I tilted the drink and he went on. He was, as I’ve said, a small, pink man with a little white mustache, and I don’t know how he ever expected to be much good in a fight. People began going home, and in a few minutes it was all awful quiet. Mr. Legg was worried about what Finley might be up to, and he kept watching. Then after a while he said: “Just the same, I think I’ll send her back. At the hotel Mrs. Brems will look out for her perfectly well, and if she’s not here the main source of trouble will be out of the way.”
“You mean — Helen?”
“Yes. I see it now. He’s showing off for her.”
“And the rest of you will stay here?”
“It’s not fair to ruin everybody’s summer.”

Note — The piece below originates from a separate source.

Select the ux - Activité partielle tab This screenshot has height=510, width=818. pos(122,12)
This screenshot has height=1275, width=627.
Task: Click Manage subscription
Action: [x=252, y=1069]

So I sat right in the boat, watched it drift out from the bank, turn in the current, and head for Niagara Falls, without lifting a finger to stop it or steer it or sink it. What was I thinking of, to do a thing like that? Who says I was thinking? Maybe I’d lost the capacity to think. For three years I’d been living in a dead house in a dead city in a dead state, going to a dead school studying the dead history of a dead country. Maybe you’ve forgotten 1930, 1931, and 1932, but I haven’t. All the things I’d been taught, about life and love and what it was all about, those lights I was to steer by, had turned into fish scales on me until they were just stuff for guys in college to gag about when they were half shot with beer. If I’d had the money I’d earned, that might have helped, anyway until I could figure out where I was at. But it was gone, because the things my father had learned had turned to fish scales on him, and it didn’t help much that the broker had been gentleman enough to knock himself off with a gun. So I’d let myself in for this marriage I didn’t want to a girl I didn’t want and a job I didn’t want, because I had as much use for the hotel business as a fish has for grass. All the thinking I was doing, I’d say, was thinking how not to think. If that meant drifting down the stream with this child, who was almost as unhappy as I was, it later turned out, picking flowers off the bank, listening to the bees, and watching the moon come up, then I was a sap all right, no argument about that. But all it meant at the time, so far as either one of us knew, was that it took two minds of what was weighing down two hearts, and wasn’t due to last any longer than the landing we were headed for, that would put an end to the trip. That we might shoot past it, that anything lay beyond it, never once entered my mind, and I’m sure it didn’t enter hers.
Not that I told her anything about it, or touched her or kissed her or did anything out of line, or even wanted to, that I remember. It was just that I was with her all the time, when I lived in a misty gold dream, and when I wasn’t with her I wasn’t even living. By now, she was growing to a woman so fast it made you catch your breath. Her hair had lost that ratty, kid look it had sometimes had, and was soft and glossy over its red-gold color. There were dark circles under her eyes and she had an expression like you see in the paintings of Madonnas. Her movements, that had been quick, all slowed down, so she was the most graceful thing in skirts I think I ever saw. Every motion she made was controlled, it began the right way and ended the right way, it wasn’t too fast and it wasn’t too slow.